Заседания, создававшие видимость развития науки, но, в сущности, тормозившие её, так болезненно действовали на Сцилларда, что впоследствии он возвратился к этой теме, но не в научном трактате, а в фантастическом рассказе «Фонд Марка Гейбла». Сциллард описывает состояние человека, добровольно уснувшего на триста лет и разбуженного через девяносто. Мир, в который он внезапно попал, уродлив. Развитие науки не усовершенствовало, а развратило его. Миллионер Марк Гейбл просит у Проснувшегося совета, как организовать благотворительный фонд для регресса науки. Проснувшийся с воодушевлением заявляет, что нет ничего проще, чем добиться упадка науки. Нужно только делать это под ложным знамением её прогресса.
«Учредите фонд с ежегодным взносом в тридцать миллионов долларов. Предложите субсидии учёным, испытывающим недостаток в средствах. Организуйте десять комитетов и в каждый включите двенадцать экспертов для рассмотрения заявок. Вытащите из лабораторий самых способных учёных и сделайте их экспертами. А лучших из лучших в своих отраслях поставьте председателями с большим окладом. Учредите также десять крупных премий за лучший научный труд года. Вот и всё. И тогда,— закончил Проснувшийся,— учёные будут искать только быстрых, а не глубоких решений, только выгоды, а не истины. Лучшие умы вообще отойдут от исследований. Наука станет подобна салонной игре, в ней возникнут моды. С наукой будет покончено быстро».
В этой беспощадной сатире явственно слышится шум заседаний, которым Сциллард и его друзья отдавали своё время в годину великих испытаний...
В то тревожное лето 1939 года, перед самым началом войны, в Соединённые Штаты приехал Вернер Гейзенберг, и эмигранты ухватились за зыбкий шанс склонить на свою сторону главу германской физики.
Джордж Пеграм спросил Гейзенберга, не хочет ли он последовать примеру Эйнштейна и других немецких физиков, решивших натурализоваться в Америке. Он может рассчитывать на профессуру, ему создадут хорошие условия работы и жизни.
Гейзенберг отклонил предложение Пеграма:
— Моему попечению поручены славные молодые физики, я должен думать о них. В это тяжёлое время я нужен Германии.
Он говорил с таким пафосом и верой в свою роль, что Пеграм не осмелился прямо заговорить об урановой бомбе.
Это сделал Ферми. Приехав для чтения лекций в Мичиганский университет, Ферми повстречал Гейзенберга на квартире своего друга Сэма Гоудсмита, тоже крупного физика, открывшего вращение электрона вокруг собственной оси. Гейзенберг гостил у Гоудсмита.

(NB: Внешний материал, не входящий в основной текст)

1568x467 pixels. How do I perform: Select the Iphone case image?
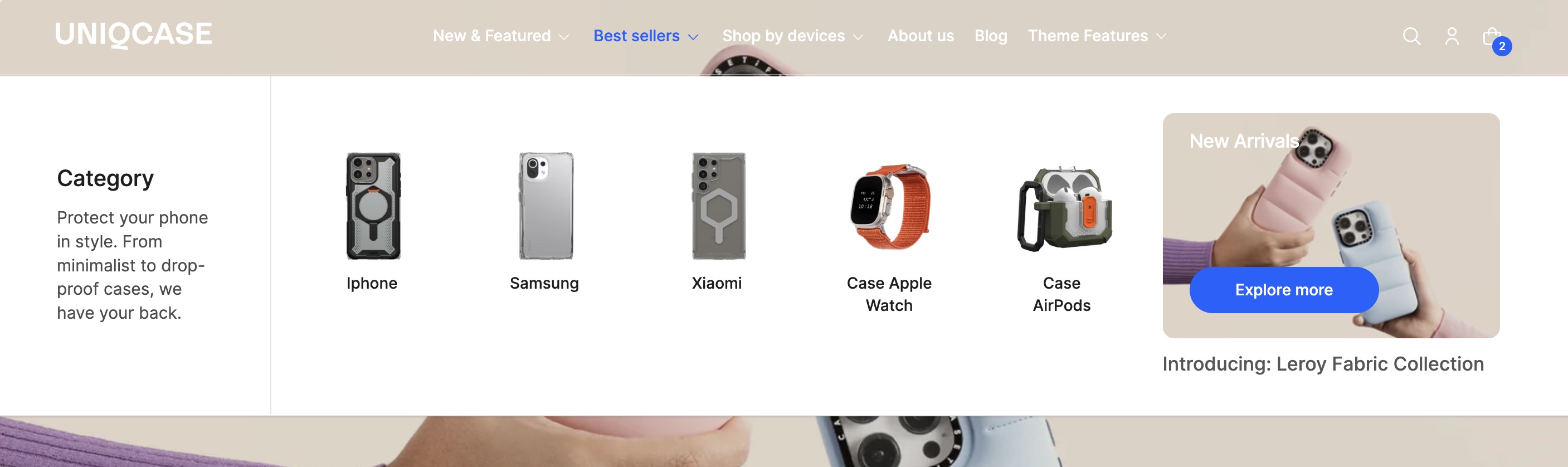click(x=373, y=206)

Гоудсмит в двадцатые годы работал у Бора и сдружился там с Гейзенбергом. Подолгу обитавший в Копенгагене Гейзенберг был молод, общителен, слава одного из создателей квантовой механики ещё не заставила его «на самого себя оглядываться с почтением». Он с увлечением помогал Бору разрабатывать «принцип дополнительности», участвовал в весёлых играх молодых учёных. В мире, вероятно, не существовало тогда второго места, где бы так сплотились учёные из разных стран, как Копенгагенский институт теоретической физики.
С той поры утекло много воды. И если на непосредственного Ферми слава подействовала мало, то Гейзенберг переменился. Он не переметнулся к фашизму, не стал проповедовать «арийскую физику», но он был первым человеком среди немецких физиков — он сознавал своё значение. Фашисты всюду усердно внедряли «принцип фюрерства». Гейзенбергу нравилось, что его мысли воспринимаются скорее как откровения оракула, чем как требующие проверок предположения учёного. И пропаганда «великой Германии» не была вовсе ему чужда. Он был лишь против того, чтоб оружием доказывать превосходство немцев.